Selected text →
_ _ _ _

Healthy Hand & Foot Care

First a disclaimer: I am not here to share the next mani/pedi nail art style. I am possibly the least qualified person to do so.

Instead, this is about taking care of our hands and feet so that they can help us live our best lives. They are our tools, our point of engagement, our resource, our means of helping others, and our avenue to executing our dreams. Let’s keep them healthy and ready for what’s ahead.

Before I focus in on our extremities, let me remind you once again of where any personal care regimen begins: lifestyle. Healthy skin, nails, hair, or anything else external begins with the following five:

  1. Drinking plenty of water.
  2. Eating healthy, whole food.
  3. Getting sufficient sleep.
  4. Exercising regularly.
  5. Laughing & relaxing often.

Without these lifestyle habits, no skin or nail care regimen will be wholly effective and might even be a waste of time and money.

Second, before you listen to anything I have to say here, listen to your skin. We all have different skin types and needs based on our genetics, environment, lifestyle, and personal preference. Do not take my suggestions as mandates. You may not need exfoliation because your skin is already naturally thin. You may not need deep moisture treatments because your skin is naturally oily. This may all sound fun, but definitely ask your skin first what it needs.

Now, let’s go on with caring for our hands and feet. Because our hands and feet are at the forefront of interaction with the world, they put up with a lot.

Cleansing Hands and Feet

Cleansing hands

As we all know, clean hands are the first line of defense to overall health. However, there are some wrong ways to do so. While keeping in mind the when/why/how of handwashing, I want to emphasize some things to avoid in order to maintain optimal hand health:

  1. Avoid antibacterial soaps. These are not proven to be any more effective than regular soaps, and can be harsher on the skin resulting in worn down, less durable skin and can contribute to not-so-lovelies like antibiotic resistance. Soap and water. That’s all you need.
  2. Avoid excessively hot water. The idea behind hot water for handwashing is that heat kills germs. However, the temperature at which heat effectively kills germs (water at 160°F eliminates most bacteria) would severely burn our skin (140°F water gives 2nd degree burns within 3 seconds). Plus, washing with hot water strips more oils out of our skin and uses a lot more resources to heat than are justified by the benefit. The only time an increase of water temp is beneficial is if your hands are very greasy. Then warmer water can help loosen the oils. Otherwise, use a comfortable temperature.

Cleansing feet

If you have never experienced a foot bath with either Dr. Bronner’s Peppermint Castile Soap (for pep) or Lavender Castile Soap (for calm), you need to go treat your feet to one right now while you read the rest of this article.

Just fill your basin or tub with water that’s warm enough to elicit an “ooooh yeah” and add a squirt or two of your chosen soap. Set those feet in and keep reading.

Go ahead. I’ll wait.

Exfoliating hands and feet

Exfoliation is the removal of excess dead skin. This is important because excess dead skin has lost its elasticity and when it is still attached to the living skin beneath, it keeps that living skin from stretching as needed with our bodies’ movement. If our skin is not supple enough to stretch and flex as we move, it is going to crack. Removing the buildup of dead skin by exfoliation frees the living tissue to move as it needs to.

_ _ _ _

What is required → Retype the part of the hand and foot care article starting with "Before I focus" and going on through "healthy, whole food.". The items have nothing to do with this.

_ _ _ _

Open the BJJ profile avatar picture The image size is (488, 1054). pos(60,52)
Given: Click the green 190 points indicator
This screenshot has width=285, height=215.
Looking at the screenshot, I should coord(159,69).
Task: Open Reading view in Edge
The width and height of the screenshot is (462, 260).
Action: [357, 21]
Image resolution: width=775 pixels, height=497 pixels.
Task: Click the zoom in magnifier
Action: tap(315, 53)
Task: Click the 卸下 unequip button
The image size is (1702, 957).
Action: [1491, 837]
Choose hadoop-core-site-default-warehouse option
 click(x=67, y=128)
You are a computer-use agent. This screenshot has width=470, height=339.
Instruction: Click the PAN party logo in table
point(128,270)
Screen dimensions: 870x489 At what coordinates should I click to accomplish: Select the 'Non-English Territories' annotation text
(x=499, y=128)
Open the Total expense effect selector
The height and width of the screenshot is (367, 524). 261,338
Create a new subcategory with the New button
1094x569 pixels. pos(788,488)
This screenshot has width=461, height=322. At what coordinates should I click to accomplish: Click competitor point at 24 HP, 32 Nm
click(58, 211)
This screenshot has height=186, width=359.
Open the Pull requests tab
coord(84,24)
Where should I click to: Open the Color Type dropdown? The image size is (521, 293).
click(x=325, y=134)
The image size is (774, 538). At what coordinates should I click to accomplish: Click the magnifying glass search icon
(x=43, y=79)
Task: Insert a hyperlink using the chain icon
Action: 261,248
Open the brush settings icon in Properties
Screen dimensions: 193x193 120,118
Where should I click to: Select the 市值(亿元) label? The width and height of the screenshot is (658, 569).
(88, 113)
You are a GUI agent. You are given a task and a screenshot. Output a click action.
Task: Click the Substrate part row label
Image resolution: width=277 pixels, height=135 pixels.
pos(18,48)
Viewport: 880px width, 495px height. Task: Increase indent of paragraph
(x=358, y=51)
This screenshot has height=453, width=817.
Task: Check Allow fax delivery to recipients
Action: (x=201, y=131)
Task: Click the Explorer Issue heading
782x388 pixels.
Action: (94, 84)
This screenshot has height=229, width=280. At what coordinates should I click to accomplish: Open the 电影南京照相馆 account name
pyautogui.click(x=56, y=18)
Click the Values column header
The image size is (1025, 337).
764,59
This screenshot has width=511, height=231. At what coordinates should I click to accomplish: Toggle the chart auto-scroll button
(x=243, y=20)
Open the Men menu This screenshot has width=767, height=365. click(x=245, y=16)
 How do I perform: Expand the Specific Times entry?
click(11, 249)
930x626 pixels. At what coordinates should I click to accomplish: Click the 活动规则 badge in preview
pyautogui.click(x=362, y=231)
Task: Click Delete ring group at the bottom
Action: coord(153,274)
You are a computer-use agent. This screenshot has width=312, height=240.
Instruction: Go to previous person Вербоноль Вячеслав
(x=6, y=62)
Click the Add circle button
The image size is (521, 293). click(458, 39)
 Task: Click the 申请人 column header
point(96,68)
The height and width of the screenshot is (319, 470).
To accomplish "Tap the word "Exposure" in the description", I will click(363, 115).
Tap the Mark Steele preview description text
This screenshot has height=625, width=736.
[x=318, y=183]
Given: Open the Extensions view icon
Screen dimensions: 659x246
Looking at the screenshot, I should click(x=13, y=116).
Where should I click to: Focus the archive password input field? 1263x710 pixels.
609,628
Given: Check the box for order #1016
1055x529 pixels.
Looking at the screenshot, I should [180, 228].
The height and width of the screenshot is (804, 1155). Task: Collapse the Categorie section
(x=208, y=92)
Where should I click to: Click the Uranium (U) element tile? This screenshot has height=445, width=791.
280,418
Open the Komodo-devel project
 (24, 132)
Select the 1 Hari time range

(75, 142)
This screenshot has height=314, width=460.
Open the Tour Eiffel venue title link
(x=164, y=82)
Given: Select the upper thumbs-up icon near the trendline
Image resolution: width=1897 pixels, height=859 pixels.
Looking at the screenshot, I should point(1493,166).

_ _ _ _

Written response →
Before I focus in on our extremities, let me remind you once again of where any personal care regimen begins: lifestyle. Healthy skin, nails, hair, or anything else external begins with the following five:

  1. Drinking plenty of water.
  2. Eating healthy, whole food.